Rak tarczycy
Mam 36 lat. Problemy z moją tarczycą zaczęły się w wieku ok. 12 lat kiedy to, miał miejsce wybuch w Czarnobylu.
Natomiast rok temu zdiagnozowano u mnie raka tarczycy. Wyszło całkiem przypadkowo. Po urodzeniu drugiego dziecka postanowiłam zrobić porządek z moją tarczycą tylko dlatego, ze moja szyja była gruba. Wyniki TSH miałam w normie, FT3 i FT4 także. Był też guz, ten złośliwy guz. Na moje szczęście miał 6 mm. Jestem po wycięciu całej tarczycy i po jodzie radioaktywnym. Nie mam komórek rakowych. Na życie patrze inaczej, dostrzegam to - czego nie widziałam wcześniej.
-
trzeba zachować kwarantane, ale o tym powiedzą lekarze , ja czułam się raczej dobrze , chociaż byłam troche osłabiona i śpiąca i po tygodniu jak wróciłam do domu przez 2 dni miałam krwawienia z nosa i to takie spore
-
Dziękuję za odpowiedź. ;-) Hm.. Tata ma pobyt dzienny, jutro scyntygrafię a następne dwa dni- może jod i izolatka. ??? Nic takiego lekarz nam nie mówił... zresztą powiedział, że wszystkiego dowiemy się w medycynie nuklearnej, gdzie jutro Tata ląduje... Proszę powiedz mi jeszcze - jak się czułaś? Są jakieś skutki uboczne??? Jeszcze raz dziękuję, bardzo potrzebowałam takiej rozmowy, a Ty spadłaś jak z Nieba :) Dodałyście mi skrzydeł :D
Pozdrawiam serdecznie!
-
Ja byłam tydzień, z czego 2 dni w izolatce po podaniu jodu.Przed podaniem radiojodu miałam scyntygrafię szyi i USG, scyntygrafie całego ciała robią dopiero po wyjściu z izolatki.To ile Tato będzie na oddziale zależy głownie od tego czy i w jakiej dawce dostanie jod. Jod podawany jest doustnie w kapsułce.
-
Drogie Panie,
Przede wszystkim gratuluję i ŻYCZĘ ZDROWIA!
Proszę powiedzcie mi ile trwa leczenie radiojodem? Czy są jakieś skutki uboczne?

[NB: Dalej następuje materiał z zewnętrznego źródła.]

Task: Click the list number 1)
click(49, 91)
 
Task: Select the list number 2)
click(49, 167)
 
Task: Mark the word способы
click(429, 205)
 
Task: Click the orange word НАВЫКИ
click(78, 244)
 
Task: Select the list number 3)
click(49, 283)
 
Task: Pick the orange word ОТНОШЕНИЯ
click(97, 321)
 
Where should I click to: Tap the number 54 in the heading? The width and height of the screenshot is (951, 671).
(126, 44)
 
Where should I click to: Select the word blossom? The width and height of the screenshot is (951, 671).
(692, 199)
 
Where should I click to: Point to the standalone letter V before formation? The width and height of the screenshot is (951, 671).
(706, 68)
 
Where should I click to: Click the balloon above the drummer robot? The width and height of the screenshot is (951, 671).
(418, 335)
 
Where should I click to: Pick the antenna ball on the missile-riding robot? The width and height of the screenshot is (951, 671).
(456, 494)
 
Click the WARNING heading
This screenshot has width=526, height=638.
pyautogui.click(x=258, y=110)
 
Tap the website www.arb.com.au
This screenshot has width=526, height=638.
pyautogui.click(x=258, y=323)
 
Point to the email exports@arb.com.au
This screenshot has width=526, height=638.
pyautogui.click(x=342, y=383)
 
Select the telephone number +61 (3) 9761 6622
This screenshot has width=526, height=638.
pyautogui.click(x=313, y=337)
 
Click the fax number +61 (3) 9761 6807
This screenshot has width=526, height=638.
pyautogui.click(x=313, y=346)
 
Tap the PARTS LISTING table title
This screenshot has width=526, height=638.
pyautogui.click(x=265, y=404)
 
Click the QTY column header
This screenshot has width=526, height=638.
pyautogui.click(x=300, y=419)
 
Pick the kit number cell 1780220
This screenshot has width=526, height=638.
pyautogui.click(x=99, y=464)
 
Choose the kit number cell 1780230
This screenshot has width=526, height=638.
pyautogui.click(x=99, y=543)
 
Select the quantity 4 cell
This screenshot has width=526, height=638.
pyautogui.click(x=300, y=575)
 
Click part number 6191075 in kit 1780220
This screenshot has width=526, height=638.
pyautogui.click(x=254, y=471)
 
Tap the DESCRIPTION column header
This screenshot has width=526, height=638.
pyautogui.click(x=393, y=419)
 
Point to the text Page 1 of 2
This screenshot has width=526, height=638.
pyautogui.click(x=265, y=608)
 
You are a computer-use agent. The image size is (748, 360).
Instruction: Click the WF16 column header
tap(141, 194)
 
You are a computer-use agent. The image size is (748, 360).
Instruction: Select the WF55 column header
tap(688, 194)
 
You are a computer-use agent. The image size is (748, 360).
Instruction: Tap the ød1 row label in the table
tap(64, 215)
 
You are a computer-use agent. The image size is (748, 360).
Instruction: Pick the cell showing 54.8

Czy miałyście badanie scytntygrafia przed leczeniem? Jutro jadę z Tatą (rak tarczycy po operacji) do CO i trochę się boję jak będzie w trakcie i po! Dziękuję
-
W 2007 roku internista,do którego poszłam z innymi wynikami przeprowadzając wywiad spytał czy ja lub ktoś z rodziny miał problem z tarczycą. Ja nie miałam nigdy problemów z tarczycą, siostrze usunięto rok wcześniej płat tarczycy z powodu guza. Lekarz polecił zrobić USG i poziomy hormonów. Na USG wykryto u mnie guz wielkości 7 mm.Wyniki poziomu hormonów były w normie ale biopsja (której wynik otrzymałam na tydz. przed ślubem) wykazała nowotwór.Zamiast w podróż pojechałam do szpitala na operację, później na leczenie radiojodem i kolejne dwie kontrole. Dziś mam 31 lat i jestem zdrowa, cieszę z wszystkiego co mam, każdą chwilą.Zmieniłam priorytety,ciesze się życiem, a z lekarzem prowadzącym śmiejemy się dał mi najlepszy prezent-zdrowie.